Dataset rows:
============
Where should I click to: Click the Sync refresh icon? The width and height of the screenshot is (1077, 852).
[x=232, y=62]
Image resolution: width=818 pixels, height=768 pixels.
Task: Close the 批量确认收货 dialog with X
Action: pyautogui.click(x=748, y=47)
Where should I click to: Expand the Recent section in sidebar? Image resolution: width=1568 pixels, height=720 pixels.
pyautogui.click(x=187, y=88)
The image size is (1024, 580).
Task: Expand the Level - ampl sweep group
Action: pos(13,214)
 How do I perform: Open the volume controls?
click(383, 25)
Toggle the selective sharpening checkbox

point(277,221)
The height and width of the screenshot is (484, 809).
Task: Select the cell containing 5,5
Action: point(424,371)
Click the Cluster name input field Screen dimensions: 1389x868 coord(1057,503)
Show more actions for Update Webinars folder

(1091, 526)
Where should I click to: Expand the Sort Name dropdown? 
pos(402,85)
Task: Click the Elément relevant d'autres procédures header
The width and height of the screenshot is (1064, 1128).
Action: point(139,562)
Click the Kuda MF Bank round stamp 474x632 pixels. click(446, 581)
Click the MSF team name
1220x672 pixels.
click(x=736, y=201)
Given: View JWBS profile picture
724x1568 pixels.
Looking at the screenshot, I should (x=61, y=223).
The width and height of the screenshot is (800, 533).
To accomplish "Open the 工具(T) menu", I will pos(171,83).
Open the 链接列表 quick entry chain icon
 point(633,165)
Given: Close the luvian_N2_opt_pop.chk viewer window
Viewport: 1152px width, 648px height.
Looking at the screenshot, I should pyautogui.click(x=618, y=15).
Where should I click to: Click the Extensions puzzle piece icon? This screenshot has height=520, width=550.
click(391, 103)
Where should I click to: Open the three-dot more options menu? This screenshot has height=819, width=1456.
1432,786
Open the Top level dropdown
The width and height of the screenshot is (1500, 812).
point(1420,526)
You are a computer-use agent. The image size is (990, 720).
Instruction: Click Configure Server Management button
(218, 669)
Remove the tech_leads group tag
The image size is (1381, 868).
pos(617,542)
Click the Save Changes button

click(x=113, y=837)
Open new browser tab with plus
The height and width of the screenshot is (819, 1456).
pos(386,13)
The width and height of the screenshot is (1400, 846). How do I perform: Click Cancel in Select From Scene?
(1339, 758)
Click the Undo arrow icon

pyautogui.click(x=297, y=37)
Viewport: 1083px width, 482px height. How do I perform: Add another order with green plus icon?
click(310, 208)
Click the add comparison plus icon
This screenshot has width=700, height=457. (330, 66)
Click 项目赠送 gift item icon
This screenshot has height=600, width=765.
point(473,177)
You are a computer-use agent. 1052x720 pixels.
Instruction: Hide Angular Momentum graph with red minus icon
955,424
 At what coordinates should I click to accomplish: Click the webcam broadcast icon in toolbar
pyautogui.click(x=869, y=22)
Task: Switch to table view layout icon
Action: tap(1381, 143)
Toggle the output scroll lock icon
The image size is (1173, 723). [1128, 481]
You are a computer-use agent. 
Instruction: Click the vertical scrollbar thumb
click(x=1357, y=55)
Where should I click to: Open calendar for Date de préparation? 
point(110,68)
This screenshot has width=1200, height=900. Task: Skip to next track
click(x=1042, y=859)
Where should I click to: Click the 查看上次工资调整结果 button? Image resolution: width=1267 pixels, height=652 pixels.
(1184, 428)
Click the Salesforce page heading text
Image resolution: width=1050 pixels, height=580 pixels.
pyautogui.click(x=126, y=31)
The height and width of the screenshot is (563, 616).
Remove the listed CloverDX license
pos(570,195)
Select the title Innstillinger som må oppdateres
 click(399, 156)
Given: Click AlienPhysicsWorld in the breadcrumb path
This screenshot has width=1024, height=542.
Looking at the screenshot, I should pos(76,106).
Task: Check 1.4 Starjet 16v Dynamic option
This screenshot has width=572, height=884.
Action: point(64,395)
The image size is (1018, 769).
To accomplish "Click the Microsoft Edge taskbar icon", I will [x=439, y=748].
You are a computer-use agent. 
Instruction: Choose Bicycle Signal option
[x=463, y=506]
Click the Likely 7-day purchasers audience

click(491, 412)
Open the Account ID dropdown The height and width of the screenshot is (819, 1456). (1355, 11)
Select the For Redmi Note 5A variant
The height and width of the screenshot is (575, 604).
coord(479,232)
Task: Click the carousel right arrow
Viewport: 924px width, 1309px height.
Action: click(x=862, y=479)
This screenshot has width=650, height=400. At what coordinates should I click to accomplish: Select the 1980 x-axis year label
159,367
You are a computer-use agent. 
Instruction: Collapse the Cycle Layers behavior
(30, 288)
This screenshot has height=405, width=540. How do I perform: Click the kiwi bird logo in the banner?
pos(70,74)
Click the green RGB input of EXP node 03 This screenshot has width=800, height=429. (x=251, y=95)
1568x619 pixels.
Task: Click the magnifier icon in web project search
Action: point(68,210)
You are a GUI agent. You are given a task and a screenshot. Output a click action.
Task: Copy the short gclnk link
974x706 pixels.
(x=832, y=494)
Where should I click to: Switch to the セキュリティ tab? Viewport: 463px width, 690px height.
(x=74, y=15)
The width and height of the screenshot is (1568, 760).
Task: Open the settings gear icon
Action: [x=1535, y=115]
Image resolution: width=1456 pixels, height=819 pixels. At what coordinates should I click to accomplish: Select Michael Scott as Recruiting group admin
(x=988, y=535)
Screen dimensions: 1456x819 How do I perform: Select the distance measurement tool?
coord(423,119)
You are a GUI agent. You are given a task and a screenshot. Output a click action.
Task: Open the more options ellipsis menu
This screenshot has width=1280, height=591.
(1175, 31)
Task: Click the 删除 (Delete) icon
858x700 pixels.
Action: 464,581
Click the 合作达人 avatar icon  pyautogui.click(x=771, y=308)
============
## TASK INSTRUCTIONS
Pull out everything in the lines above, from the line containing "Where should I click to: Switch" down to the last line, and reproduce it word for word.

## FINAL ANSWER
Where should I click to: Switch to the セキュリティ tab? Viewport: 463px width, 690px height.
(x=74, y=15)
The width and height of the screenshot is (1568, 760).
Task: Open the settings gear icon
Action: [x=1535, y=115]
Image resolution: width=1456 pixels, height=819 pixels. At what coordinates should I click to accomplish: Select Michael Scott as Recruiting group admin
(x=988, y=535)
Screen dimensions: 1456x819 How do I perform: Select the distance measurement tool?
coord(423,119)
You are a GUI agent. You are given a task and a screenshot. Output a click action.
Task: Open the more options ellipsis menu
This screenshot has width=1280, height=591.
(1175, 31)
Task: Click the 删除 (Delete) icon
858x700 pixels.
Action: 464,581
Click the 合作达人 avatar icon  pyautogui.click(x=771, y=308)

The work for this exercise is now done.